## Given problem:
Reproduce, word for word, the part of the AC Milan analysis below between "Since AC Milan" and "what he inherited.", inclusive.

— start Selected excerpt —

Since AC Milan sacked Marco Giampaolo in October 2019 after just seven league games in charge, Stefano Pioli has taken charge of the Rossoneri in their search for a return to European football. In this tactical analysis, I’ll try to answer the question: have AC Milan improved under Stefano Pioli?

Reflecting on Giampaolo’s reign

In order to see whether or not Pioli has improved Milan or not we need to use analysis to examine the situation before Pioli and what he inherited.

After parting ways with club legend Gennaro Gattuso at the end of the 2018/19 season, AC Milan hired Giampaolo after a relatively successful 3-year stint at Sampdoria. However, the 52-year-old was sacked after just 99 days in the job, so what went wrong for Giampaolo? 

Giampaolo won three and lost four of the seven matches he served as Milan manager. This record left Giampaolo with a 43% win rate and an average points per game total of 1.29. If this record was maintained over the course of a 38 game season, Milan would have accumulated 49 points, a total which would have Milan finish 10th in last season’s table. Of course, projecting where Milan would have finished based off of such a small sample size does not truly give us an accurate reflection. Such a small sample size is why some have criticised Milan’s decision to sack Giampaolo, as Milan were just three points off of 5th placed Roma at the time, the situation was very much salvageable after less than two months into the season. The seven matches which Giampaolo oversaw were:

  1. Udinese 1-0 Milan (L)
  2. Milan 1-0 Brescia (W)
  3. Hellas Verona 0-1 Milan (W)
  4. Milan 0-2 Inter (L)

— end Selected excerpt —
— start Items —

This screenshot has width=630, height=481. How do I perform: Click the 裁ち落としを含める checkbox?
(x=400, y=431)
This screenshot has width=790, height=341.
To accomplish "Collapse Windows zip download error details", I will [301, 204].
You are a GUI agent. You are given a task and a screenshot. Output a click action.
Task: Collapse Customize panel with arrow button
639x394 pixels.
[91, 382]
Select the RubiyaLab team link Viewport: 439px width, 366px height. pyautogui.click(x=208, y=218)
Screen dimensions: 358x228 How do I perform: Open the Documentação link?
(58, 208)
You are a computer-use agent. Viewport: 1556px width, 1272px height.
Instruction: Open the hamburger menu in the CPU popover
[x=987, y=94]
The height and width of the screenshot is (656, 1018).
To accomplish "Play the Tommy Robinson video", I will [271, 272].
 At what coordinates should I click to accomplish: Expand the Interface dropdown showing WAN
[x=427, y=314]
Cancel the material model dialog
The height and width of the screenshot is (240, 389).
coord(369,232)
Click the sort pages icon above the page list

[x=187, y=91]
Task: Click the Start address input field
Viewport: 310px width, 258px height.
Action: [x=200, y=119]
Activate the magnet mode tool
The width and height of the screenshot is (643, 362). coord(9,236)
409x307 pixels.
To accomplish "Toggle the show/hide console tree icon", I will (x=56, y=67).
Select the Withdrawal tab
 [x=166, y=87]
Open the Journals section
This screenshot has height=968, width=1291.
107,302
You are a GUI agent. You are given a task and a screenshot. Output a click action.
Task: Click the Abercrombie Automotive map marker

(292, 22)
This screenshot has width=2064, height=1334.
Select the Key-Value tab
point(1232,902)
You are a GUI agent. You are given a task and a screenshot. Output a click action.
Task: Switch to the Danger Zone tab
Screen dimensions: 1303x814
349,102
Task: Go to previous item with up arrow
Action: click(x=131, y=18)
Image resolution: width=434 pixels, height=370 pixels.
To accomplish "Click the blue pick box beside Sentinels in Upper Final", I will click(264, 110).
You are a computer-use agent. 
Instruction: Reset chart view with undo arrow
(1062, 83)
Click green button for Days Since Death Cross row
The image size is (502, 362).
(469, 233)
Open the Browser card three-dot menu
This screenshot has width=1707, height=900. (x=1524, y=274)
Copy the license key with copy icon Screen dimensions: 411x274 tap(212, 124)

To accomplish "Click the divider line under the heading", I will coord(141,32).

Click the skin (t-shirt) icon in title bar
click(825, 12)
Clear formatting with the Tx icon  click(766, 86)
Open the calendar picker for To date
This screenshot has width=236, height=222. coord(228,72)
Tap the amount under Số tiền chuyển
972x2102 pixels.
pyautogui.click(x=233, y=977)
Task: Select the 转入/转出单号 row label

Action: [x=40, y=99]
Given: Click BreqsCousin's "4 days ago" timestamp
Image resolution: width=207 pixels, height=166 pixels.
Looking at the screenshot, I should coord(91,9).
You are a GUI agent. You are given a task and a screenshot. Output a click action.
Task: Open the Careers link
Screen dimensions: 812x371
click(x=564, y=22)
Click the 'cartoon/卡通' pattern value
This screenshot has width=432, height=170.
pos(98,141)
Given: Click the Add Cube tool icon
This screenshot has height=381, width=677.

— end Items —

## Response to this exercise:
Since AC Milan sacked Marco Giampaolo in October 2019 after just seven league games in charge, Stefano Pioli has taken charge of the Rossoneri in their search for a return to European football. In this tactical analysis, I’ll try to answer the question: have AC Milan improved under Stefano Pioli?

Reflecting on Giampaolo’s reign

In order to see whether or not Pioli has improved Milan or not we need to use analysis to examine the situation before Pioli and what he inherited.